Since I haven't felt like doing much of anything today, I am still in my robe and jammies at just about noon. Really, what's the point of getting dressed?

Just a little while ago, I was sitting on the couch, looking at pictures of my sweet little guy and trying to imagine what he might look like now. I miss him so much I don't even know what to do.

While I was sitting there, crying my eyes out, the doorbell rang. Oh great...who on earth could be here? I looked around at the pile of kleenex and my disheveled self and thought good grief, what a mess! I momentarily considered just ignoring it, but I told myself, whoever it is, I'm just going to let them see this mess...let them see what my life is like. Bathrobe, messy-hair, puffy eyes and piles of used kleenex. I figured, if it's someone who knows us, they'll understand. If not, then it doesn't matter anyways.
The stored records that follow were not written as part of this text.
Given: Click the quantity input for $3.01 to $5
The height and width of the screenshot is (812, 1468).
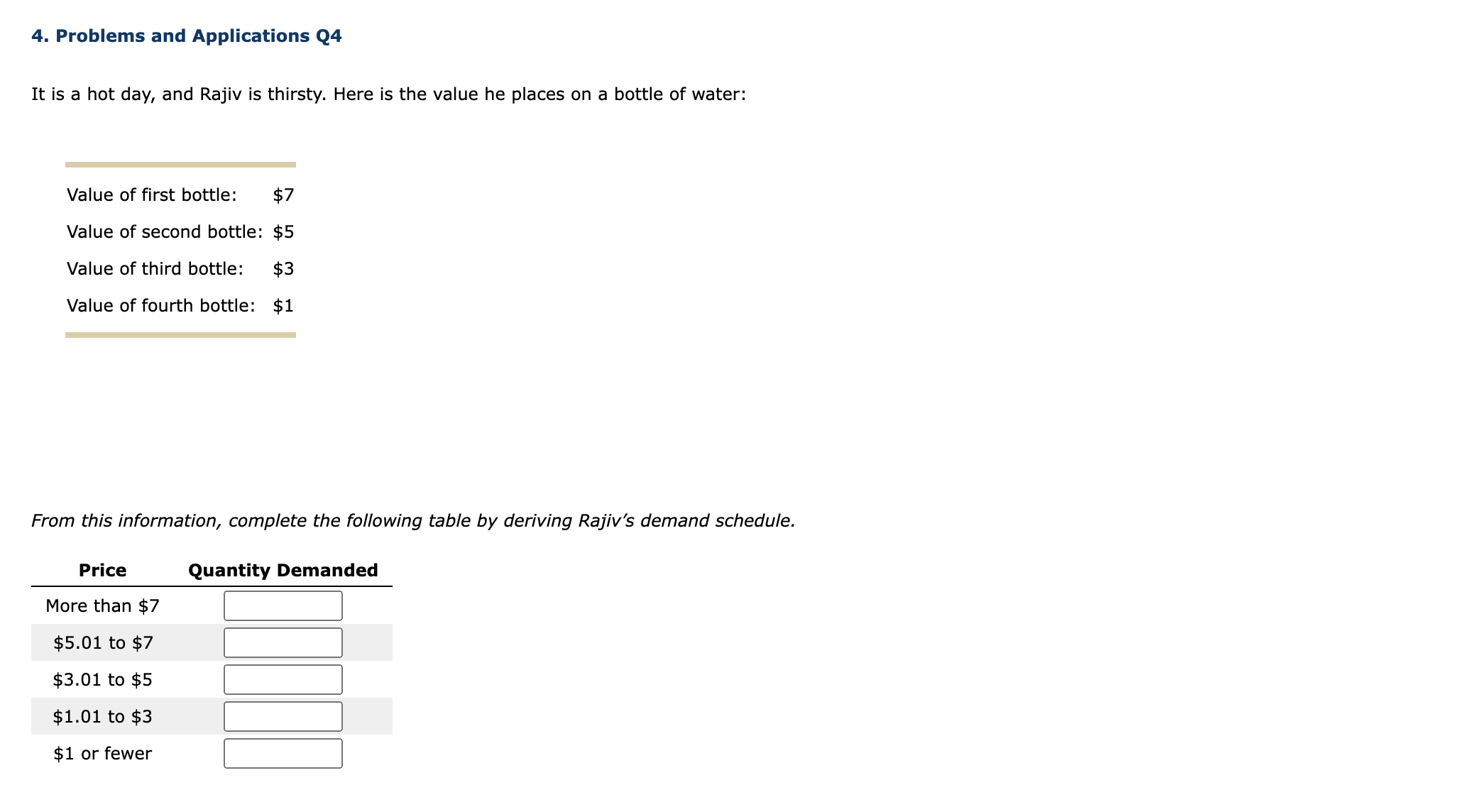Looking at the screenshot, I should coord(283,679).
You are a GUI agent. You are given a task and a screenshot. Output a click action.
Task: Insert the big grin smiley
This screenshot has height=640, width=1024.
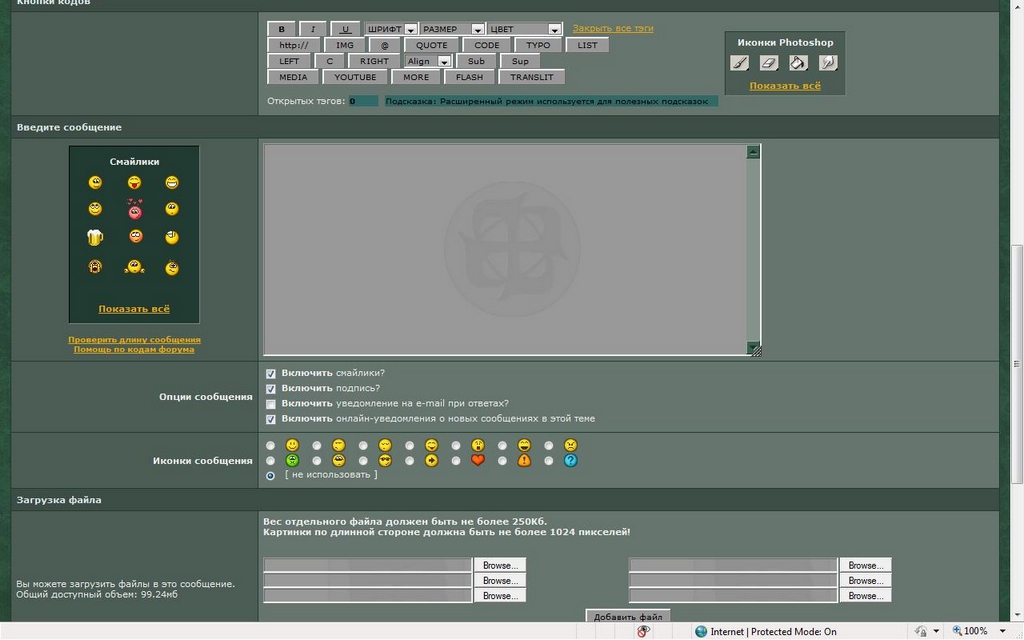(172, 183)
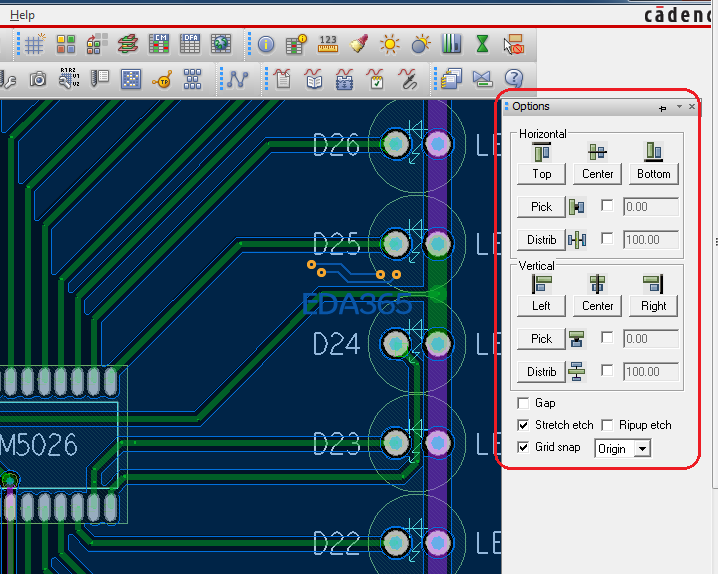Click the DFA spreadsheet toolbar icon
Viewport: 718px width, 574px height.
(x=190, y=44)
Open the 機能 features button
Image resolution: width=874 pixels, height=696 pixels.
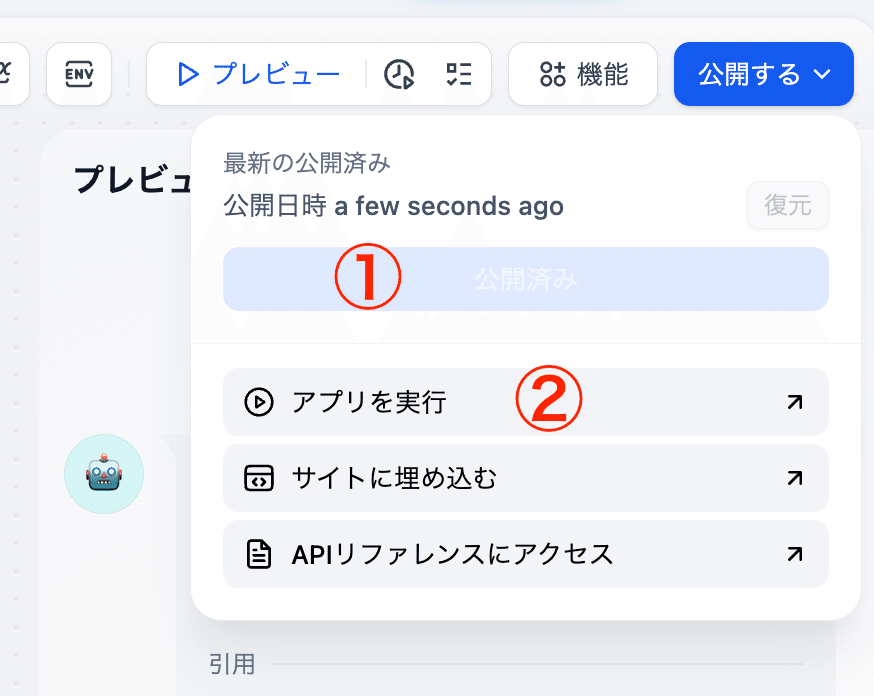click(x=583, y=74)
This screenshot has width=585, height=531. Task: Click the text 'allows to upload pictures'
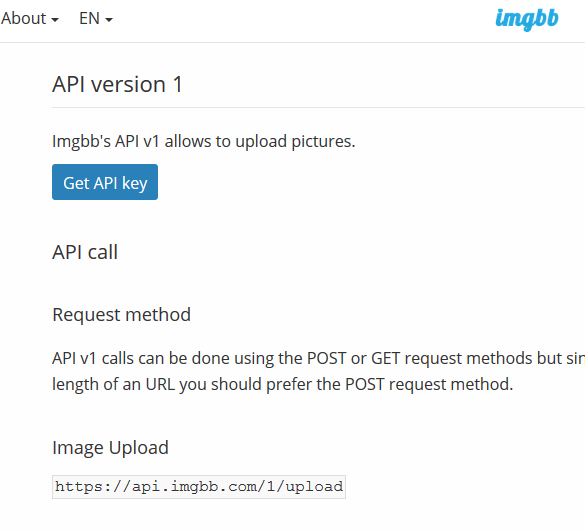tap(260, 141)
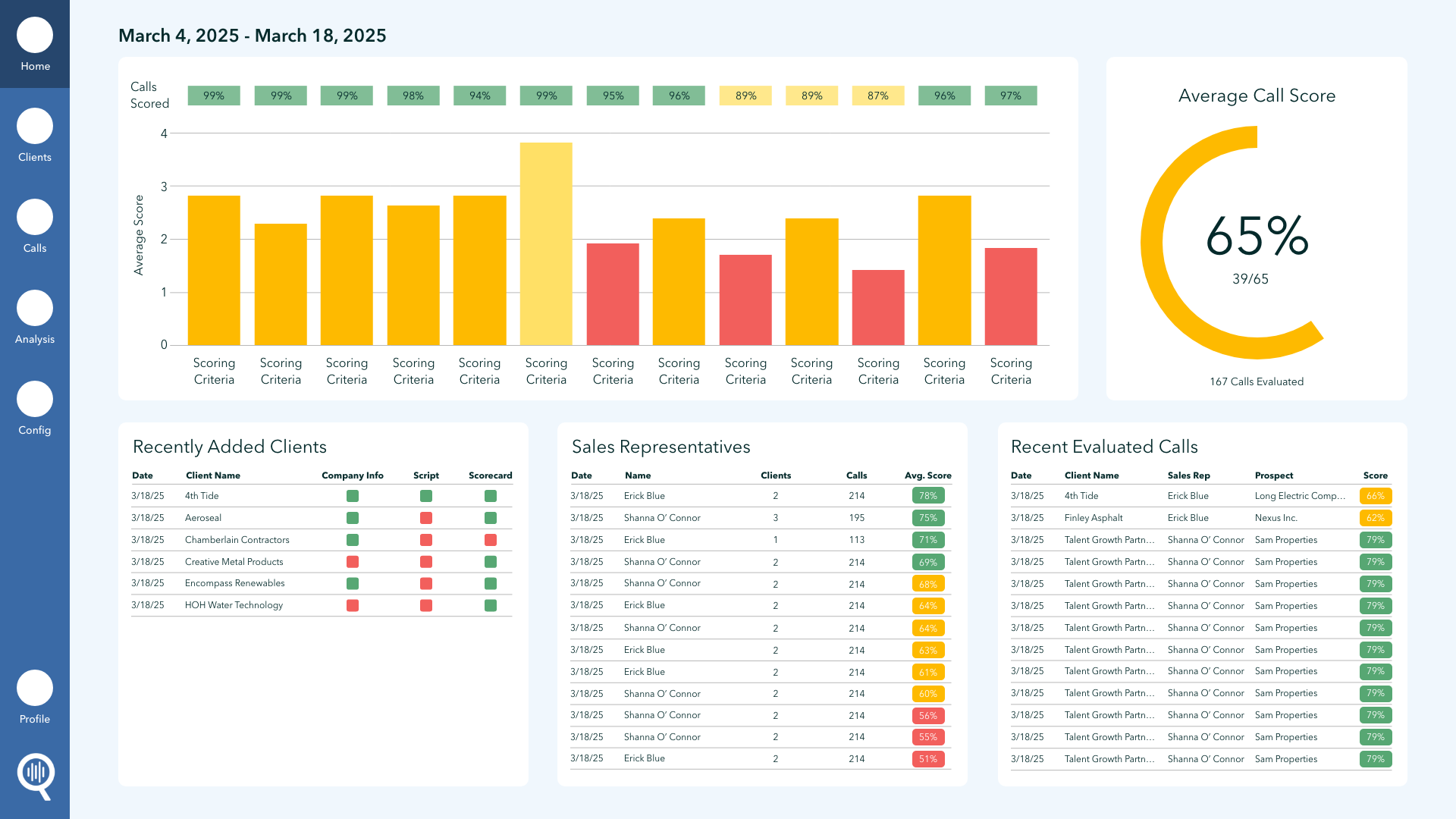Click the 51% score badge for Erick Blue
The height and width of the screenshot is (819, 1456).
click(927, 759)
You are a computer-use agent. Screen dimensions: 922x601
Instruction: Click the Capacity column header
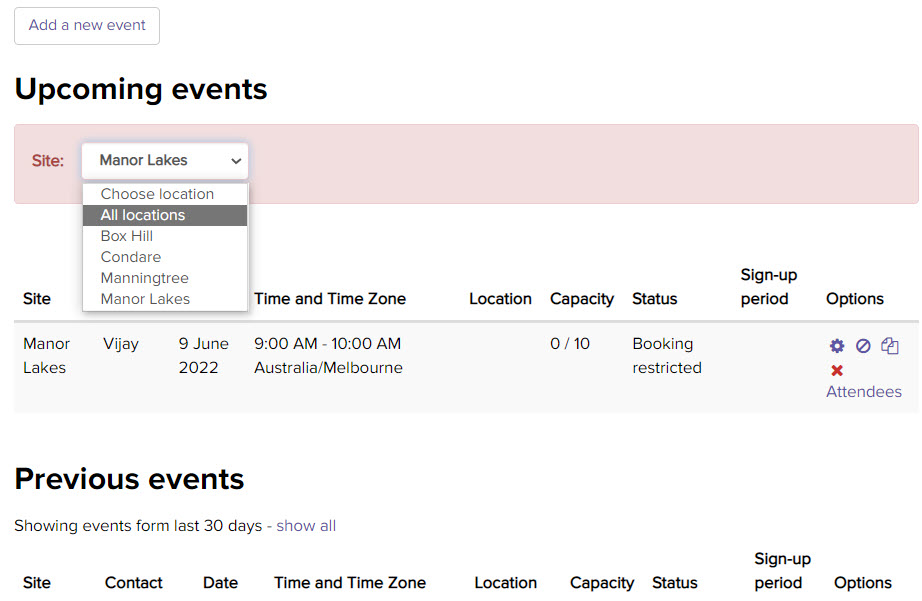click(582, 298)
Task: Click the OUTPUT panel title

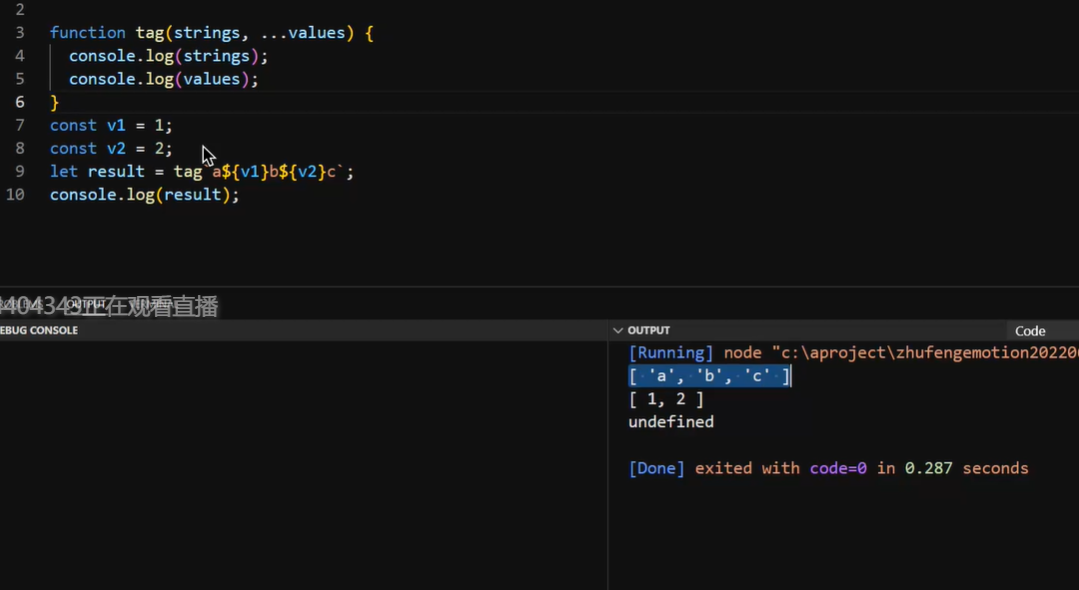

So, I opened the door and a man was standing there with flowers. He said, Ryan and Roseanne? I said, Uh, no, Bryan and RaeAnne? Yep, close enough.

I brought them inside and unwrapped them. It was a beautiful rose and wintergreen arrangement that smells like winter and Christmas. It made me smile.



I read the card and realized they were an early anniversary gift from my parents. I texted her to say thank you. She said they were supposed to come next Friday (our actual anniversary). The florists mistake turned out to be a good thing because the brought a bit of good into a very bad day.

I'm still not going to get dressed, but at least I'm off the couch (for now).

1 comment:

  1. I'm so glad something brought a smile to your face. I continue to lift you up in prayer and send continuous healing hugs and love for your tender, bruised, and oh so lonely heart. I love you RaeAnne. Truly I mean those words. I love you and will not cease to pray for you until you are once again whole even it means till the day I die. May you know comfort, peace, and security in your beautiful home with your wonderful and loving hubby. God bless you my precious friend. You can make it one breath at a time. You don't have to get dressed, fix your hair or look fabulous because you already are fabulous even in your hurting state. I wish I could give you an actual hug. Not that it would cure all things for you, but selfishly, it would seem like I did some small thing to bring you a bit of comfort or peace. Helplessness is such an awful feeling and one you are WAY too familiar with.